Lessons Learned From Losing Our Family Dog

It was the week before Christmas and the quality of life of Gunner, our family dog, had quickly and suddenly taken a turn for the worse. We had known for a few months that he had lung cancer but the vet said he wasn’t in pain and to give him the best life we could. My husband and I came to the conclusion one Monday afternoon after noticing several changes in Gunner, that giving him the best life also meant sparing him from the terrible side effects of cancer spreading. It was a heart-breaking decision to make but we knew it was the best thing we could do for him.

Blue Heeler, pet grief

Gunner

Sporting his first sweater and knowing he was crushing the look.

Now I don’t consider myself a grief counselor or an expert on grief, loss, or death. I have sat with people of different ages, cultures, and belief systems and have found that what people need or want after they’ve experienced a loss varies from person to person. I have a short list of definite no-no’s for dealing with grief such as using substances to numb emotions or engaging in any activity as a way to distract, avoid, or suppress uncomfortable emotions. But other than that, I generally give people space to figure out what they need and to grieve in the way they feel works best for them. So my intent here isn’t to give you a list of to-do’s for dealing with pet grief. My experience very well might not feel relevant to yours and my needs as well as my family’s needs may also be different than yours. But I did want to share what I learned from losing my dog and how we dealt with the pain.

1)     Sitting with your emotions is hard to do if you are busy.

I was tempted to work the day we were to put Gunner down and I planned to send the kids off to school. I rationalized that routine would keep us distracted and make things easier. Admittedly, my goal had been to distract and avoid the hard emotions we were bound to face that day. But my husband convinced me to let the kids stay home and talked me into canceling my sessions for the day. It was a slow morning where the kids got to take Gunner for a walk while I wrapped up some emails and then I got to walk him one last time. There were lots of tears and heavy emotions and I’m grateful that we were at home to allow for the sudden bursts of sadness that would come over us. No one had to hold back tears or pretend everything was ok. It wasn’t ok, and expecting us to act as if it were would have been too much and unnecessary to ask for.

2)     I didn’t say “Don’t be sad” to my kids.

I believe that as a society we tend to feel uncomfortable around other people’s uncomfortable emotions and that discomfort propels us towards rushing people through their grief by saying things like, “It’ll be ok” (it will be, but it’s not ok right now), “You’ll be fine” (they will be, but again, they aren’t fine right now), “They are in a better place” (maybe, but OUR place is a little less better because they aren’t here now and we get to feel that). So when my kids would randomly state that they missed Gunner or felt sad in the days that followed, instead of brushing away their feelings I encouraged them to speak more about how they felt and what they missed about Gunner. My husband and I would randomly share what parts of the day now felt hard or different. We set the stage for allowing anyone to express sadness or discomfort at any time and unapologetically. Yes, it brought up sadness for the rest of those around but it usually subsided quickly after being expressed.
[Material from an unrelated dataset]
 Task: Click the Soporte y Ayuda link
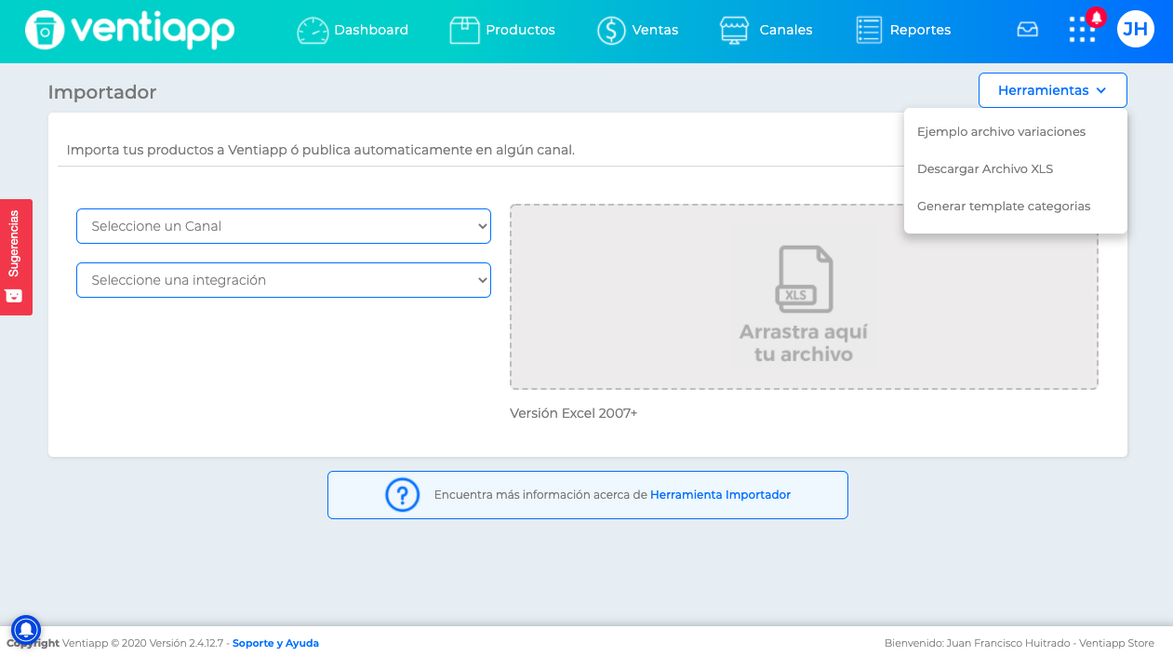point(275,643)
3)     People can’t support you if they don’t know you’ve experienced a loss.

 Losing Gunner, especially going through the process of putting him down, was much harder than I expected. I also felt hesitant to cry or tell people how I felt as I was afraid of judgment. Afterall, Gunner was a dog we’d only had for about a year and a half, not a person or a lifelong pet. It felt silly and in a weird way un-earned to feel the degree of grief that I felt.

But I began by calling my kids’ school to let them know that they’d be absent. When asked why, I choked back a sob and explained they’d be losing their dog that day. The secretary immediately offered comforting words and the next day my daughter was offered an opportunity to speak to the school counselor who had her draw a picture that is now hanging in her bedroom.

I then let my DBT team (a group of therapists I consult with) know I’d be missing group and why. I then received several individual messages filled with comforting words and support (one of the pros to having a bunch of therapist friends is that they know how to show up for you!).

I was more hesitant to reach out to family but eventually let them know about our loss. Some family members were quick to respond and check in on us a family and others not so much. It was heartwarming to receive visits or calls from loved ones and a little disappointing to notice who all remained silent. However, I was able to understand that not everyone will know how to support or have the capacity to do so. This too, was a big learning lesson in our grief journey.

Ultimately, it was helpful for people to know and allow them an opportunity to show up for us and support us. Staying silent out of fear of judgment would have isolated me and my family in our grief and even prevented my daughter from receiving the support she needed at school.

Again, your process or experience may differ greatly from mine. Your needs may be different and your support system may show up for you in different ways. You may not be able to take a day off work or allow your kids to stay home. You may not have lost a pet yet and therefore have no idea what to expect. All of that is fine. I encourage you to simply check in with yourself. Give space and voice to your emotions and go with the flow of what the emotions are telling you. Finally, know that whatever your emotional experience is, there is no right or wrong emotion. I hope you aren’t bogged down with self-judgment or fear and are able to express your grief with someone.